La Conférence nationale sur le handicap a eu lieu la semaine du 11 février. L'association France handicap n'est pas tout à fait d'accord avec certaines choses, notamment l'individualisation, la prise en compte des revenus du conjoint. Une grande mobilisation nationale est prévue le 5 mars prochain. "Il y a eu de très grandes avancées depuis 2 ans et demi assure Sophie Cluzel, notamment sur le pouvoir d'achat : l'allocation adulte handicapé [AAH] a augmenté de 90 euros par mois rappelle-t-elle. Nous avons aussi fait de grandes annonces sur la prestation de compensation. L'individualisation, c'est le fait que la personne peut recevoir l'AAH mais peut aussi avoir une situation de handicap particulière qui peut être compensée, comme une aide pour les gestes de la vie quotidienne.

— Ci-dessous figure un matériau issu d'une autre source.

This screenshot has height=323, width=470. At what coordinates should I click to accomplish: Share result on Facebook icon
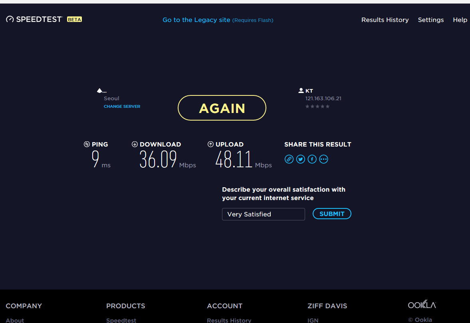(x=312, y=159)
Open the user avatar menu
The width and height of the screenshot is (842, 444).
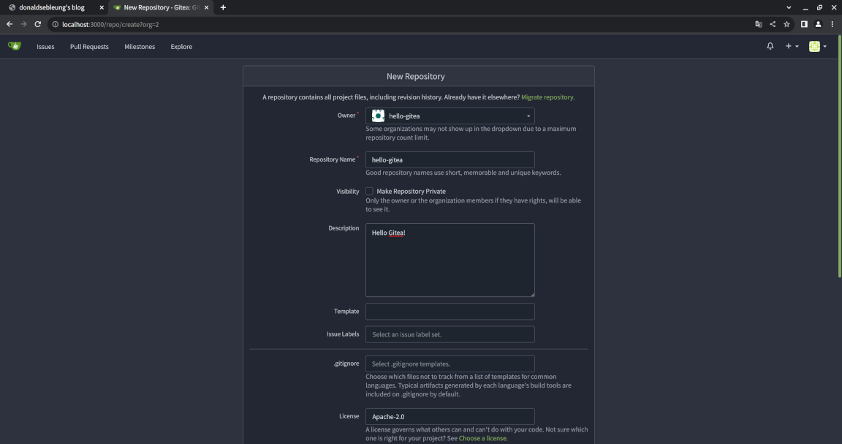point(818,46)
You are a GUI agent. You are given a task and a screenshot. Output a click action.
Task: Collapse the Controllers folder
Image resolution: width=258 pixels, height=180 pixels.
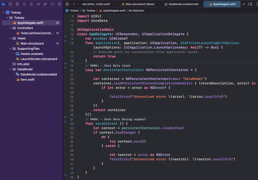[x=10, y=28]
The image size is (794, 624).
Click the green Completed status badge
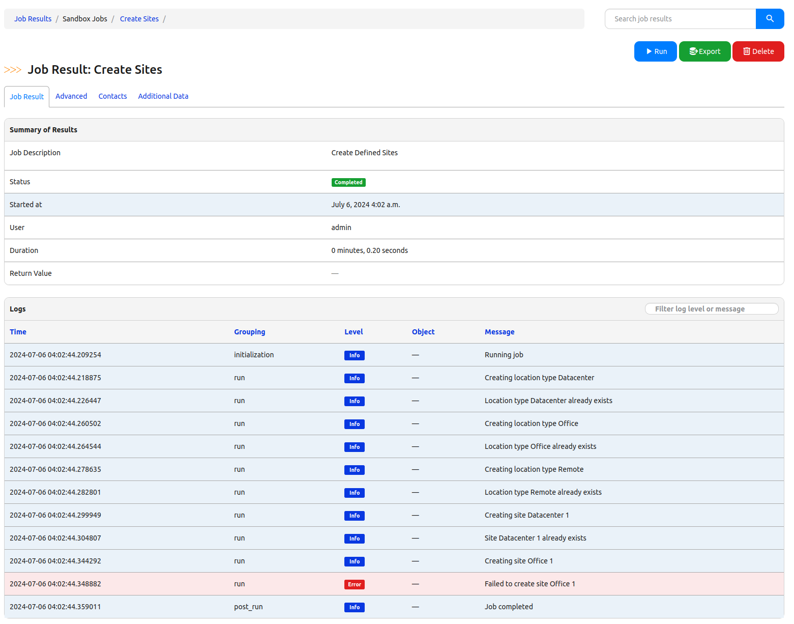point(348,182)

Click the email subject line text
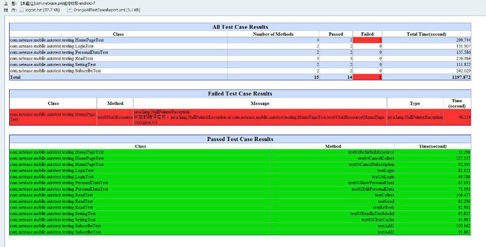click(x=58, y=3)
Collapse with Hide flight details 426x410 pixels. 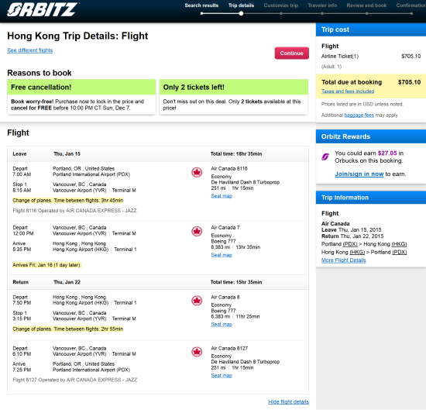(x=289, y=401)
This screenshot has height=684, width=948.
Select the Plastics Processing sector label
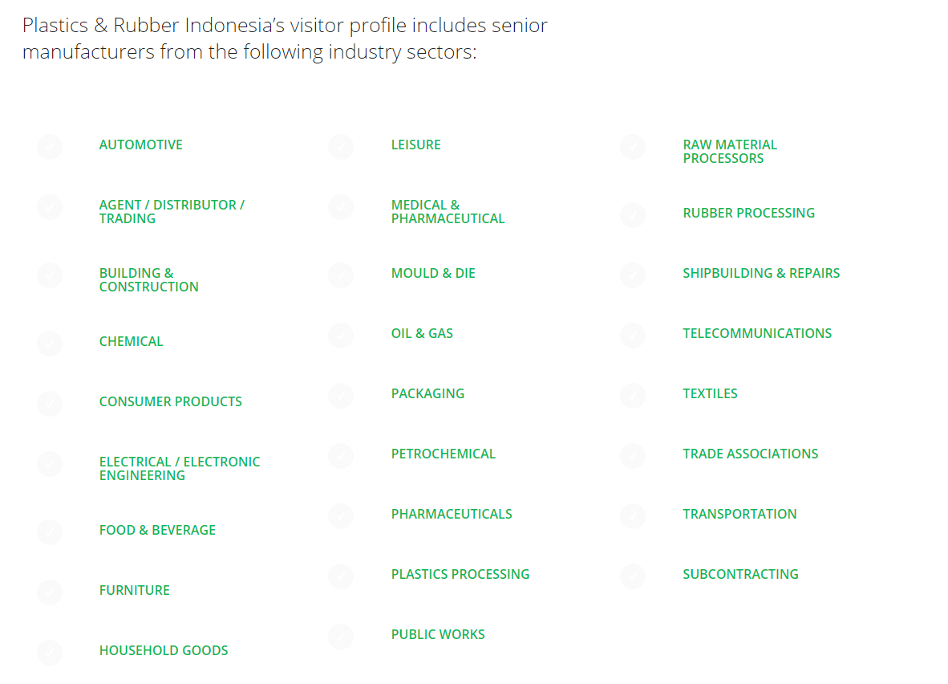click(460, 574)

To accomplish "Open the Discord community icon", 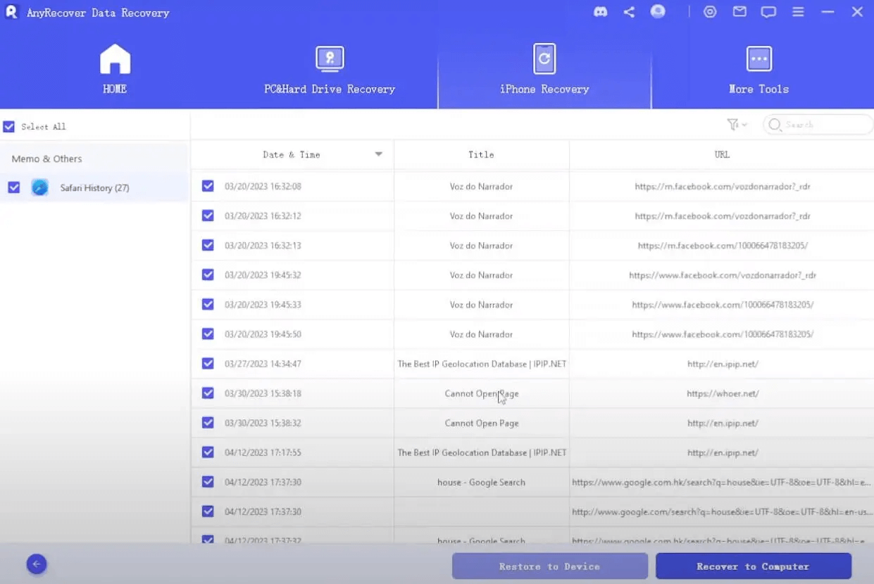I will 599,12.
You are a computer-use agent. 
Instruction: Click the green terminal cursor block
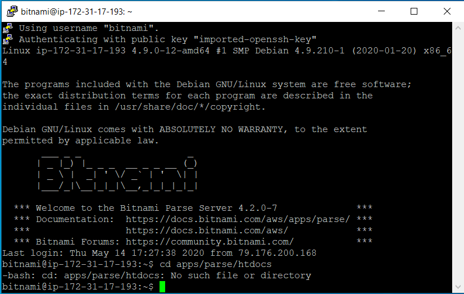point(162,287)
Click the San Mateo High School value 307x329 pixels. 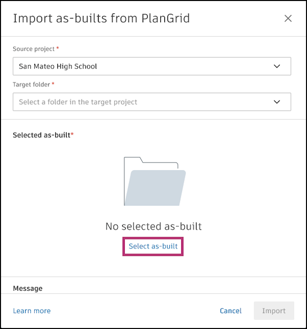(58, 66)
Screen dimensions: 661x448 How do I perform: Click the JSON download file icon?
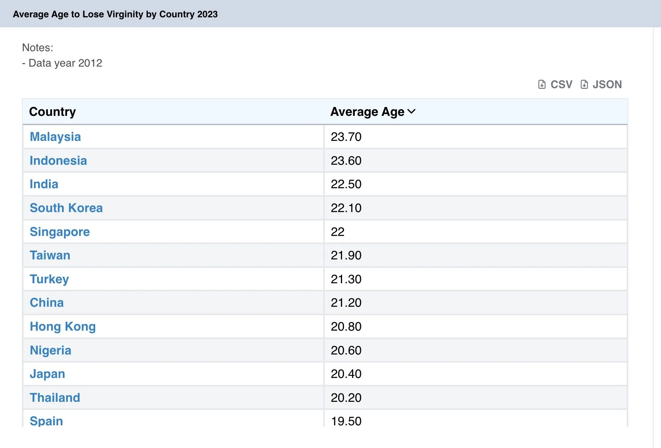click(x=584, y=84)
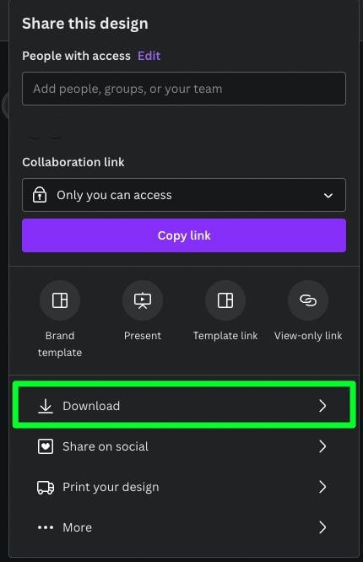Click the Print your design truck icon
Screen dimensions: 363x562
(46, 487)
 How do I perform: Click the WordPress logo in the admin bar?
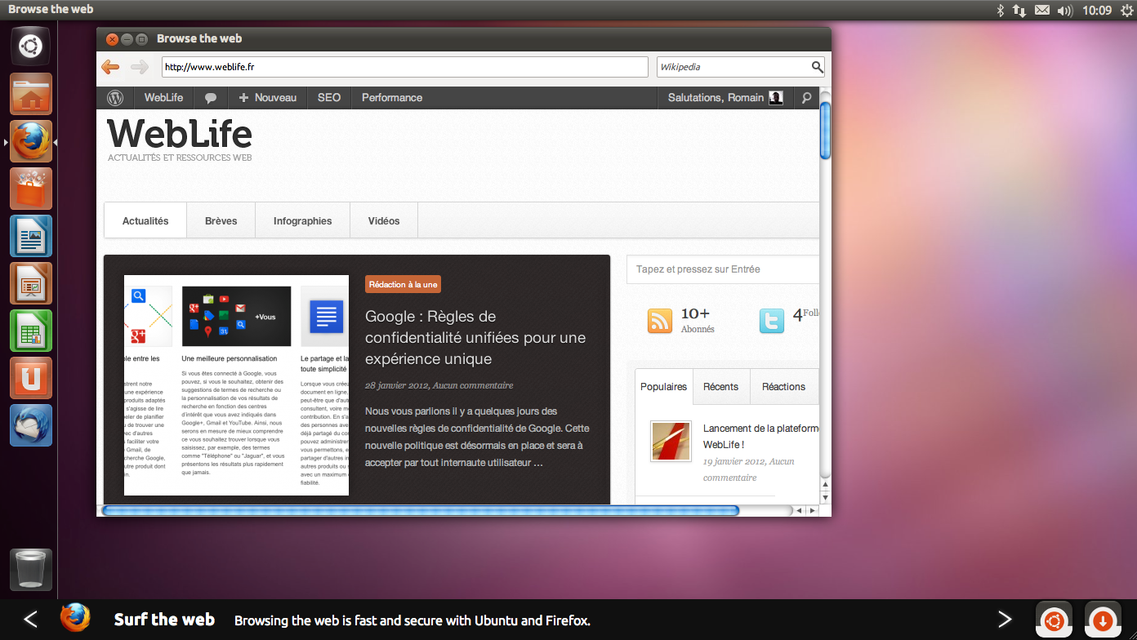(115, 97)
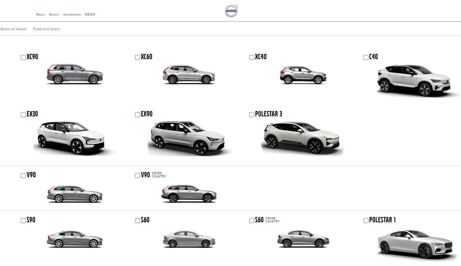Image resolution: width=461 pixels, height=266 pixels.
Task: Tick the XC60 checkbox
Action: coord(138,58)
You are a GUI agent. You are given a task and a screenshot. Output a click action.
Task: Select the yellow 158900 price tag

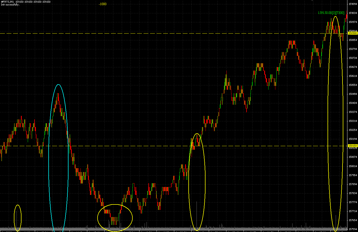point(353,33)
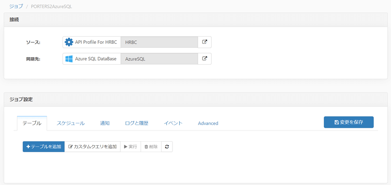391x185 pixels.
Task: Click the edit icon on カスタムクエリを追加
Action: click(71, 146)
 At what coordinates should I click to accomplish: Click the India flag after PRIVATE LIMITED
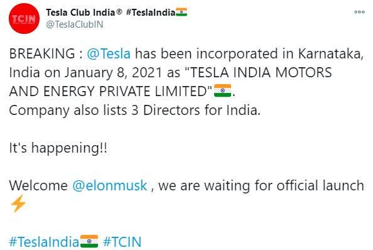[222, 90]
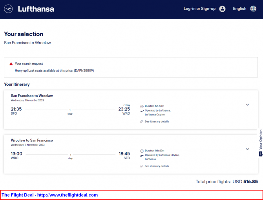Viewport: 263px width, 200px height.
Task: Click the icon beside return itinerary details
Action: 141,166
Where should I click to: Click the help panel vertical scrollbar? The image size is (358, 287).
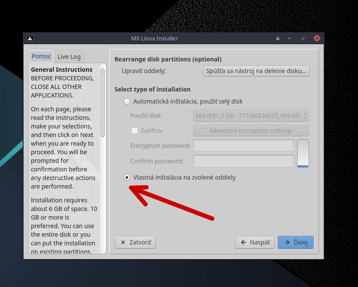tap(102, 103)
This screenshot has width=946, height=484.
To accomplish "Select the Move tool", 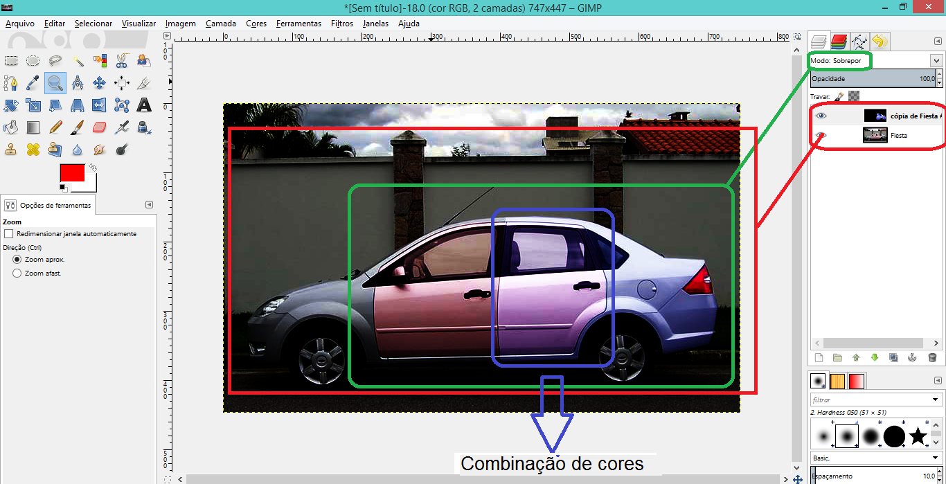I will [100, 83].
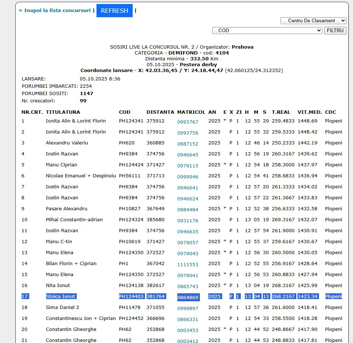Select matricol 0946645 of Iostin Razvan
The width and height of the screenshot is (353, 343).
(187, 155)
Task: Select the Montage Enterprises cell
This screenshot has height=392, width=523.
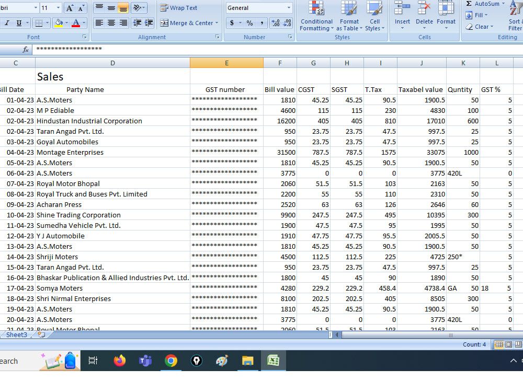Action: [x=70, y=152]
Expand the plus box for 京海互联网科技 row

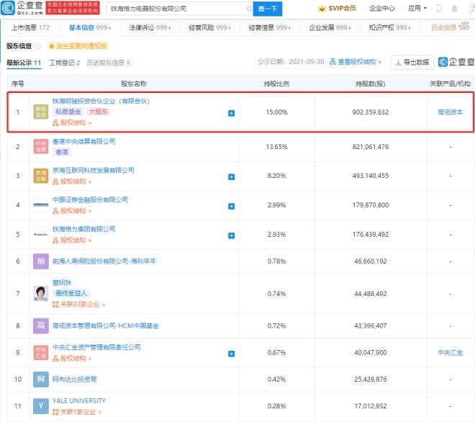coord(231,176)
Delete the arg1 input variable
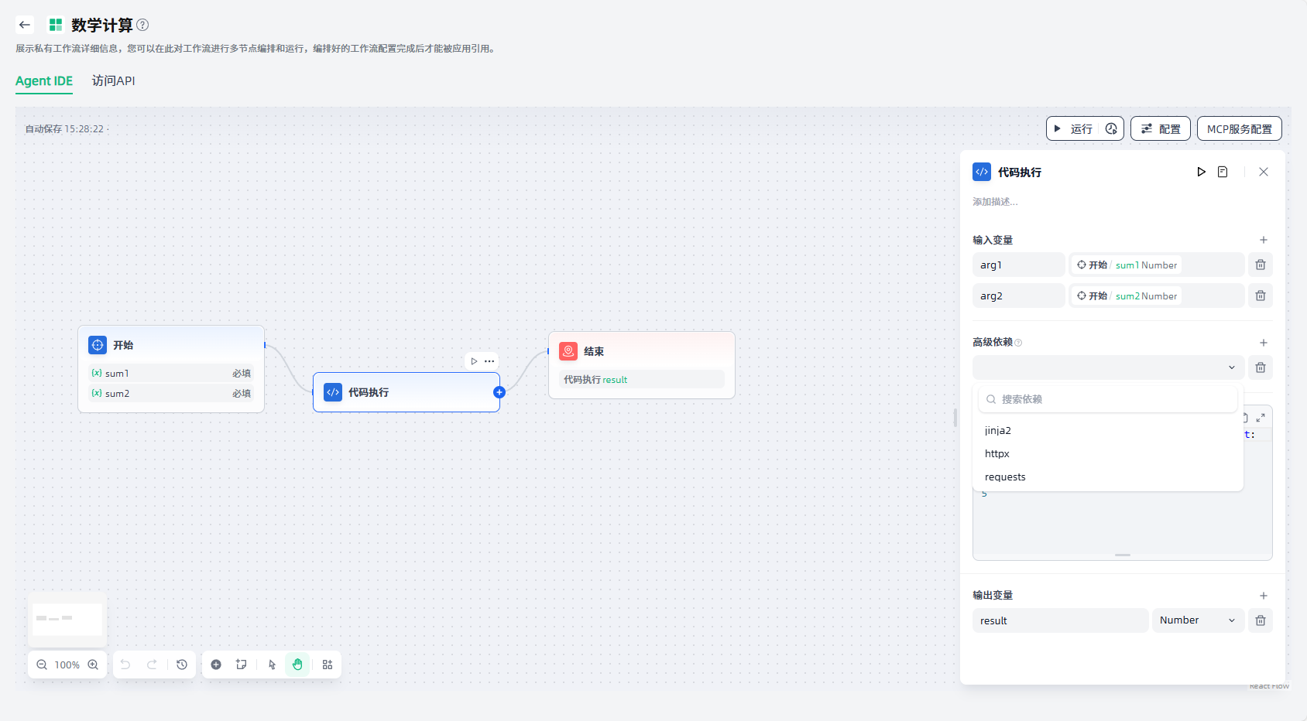1307x721 pixels. coord(1260,265)
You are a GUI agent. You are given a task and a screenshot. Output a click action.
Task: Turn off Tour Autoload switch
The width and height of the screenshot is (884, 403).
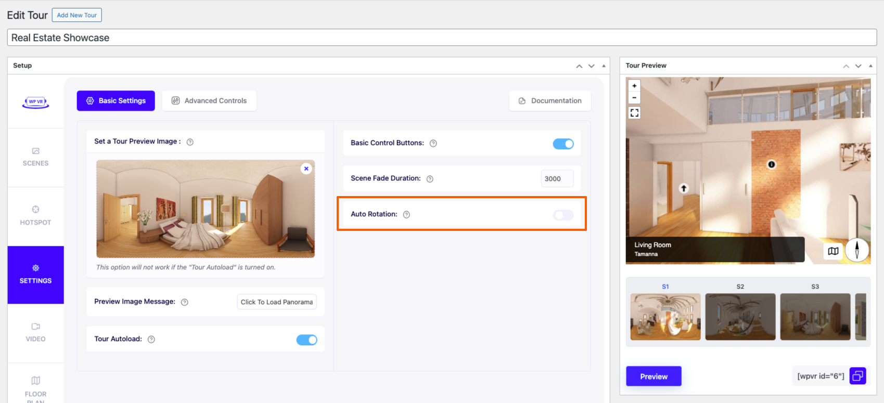point(306,340)
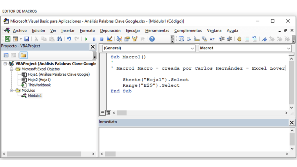Click the green Run macro play icon

(86, 39)
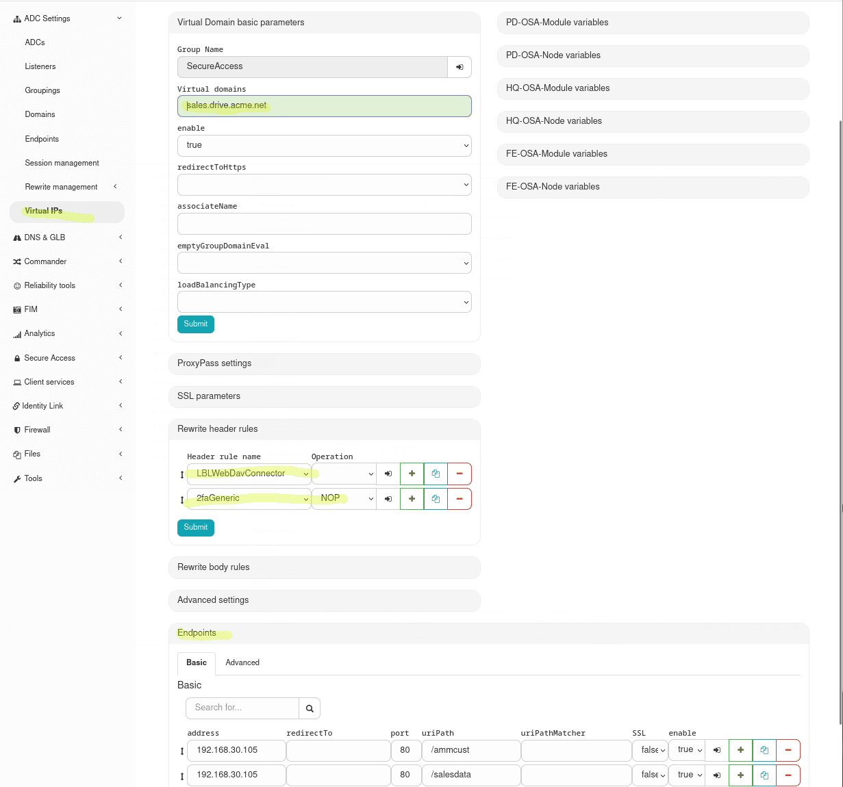Open the redirectToHttps dropdown
The height and width of the screenshot is (787, 843).
click(324, 185)
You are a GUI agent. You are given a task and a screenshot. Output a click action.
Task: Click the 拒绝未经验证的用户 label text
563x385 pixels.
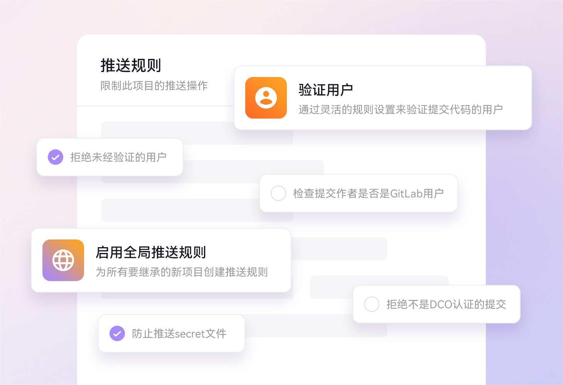(118, 157)
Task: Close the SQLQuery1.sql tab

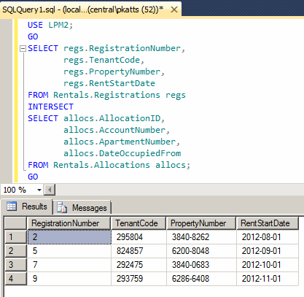Action: pyautogui.click(x=174, y=9)
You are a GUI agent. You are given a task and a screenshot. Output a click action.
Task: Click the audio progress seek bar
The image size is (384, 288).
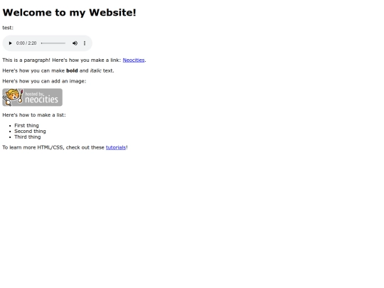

Mais c'est aussi une grande avancée : nous allons prendre enfin en compte la possibilité pour une personne en situation de handicap d'être parent annonce la secrétaire d'État. Elle pouvait avoir une aide pour elle-même mais pas pour pouvoir être parent, comme par exemple une aide pour les personnes en fauteuil pour donner le bain à son enfant". Sophie Cluzel salue aussi "l'engagement des médias. Ce n'est pas rien d'avoir pu relayer le fait que le handicap concerne tout le monde, un Français sur cinq".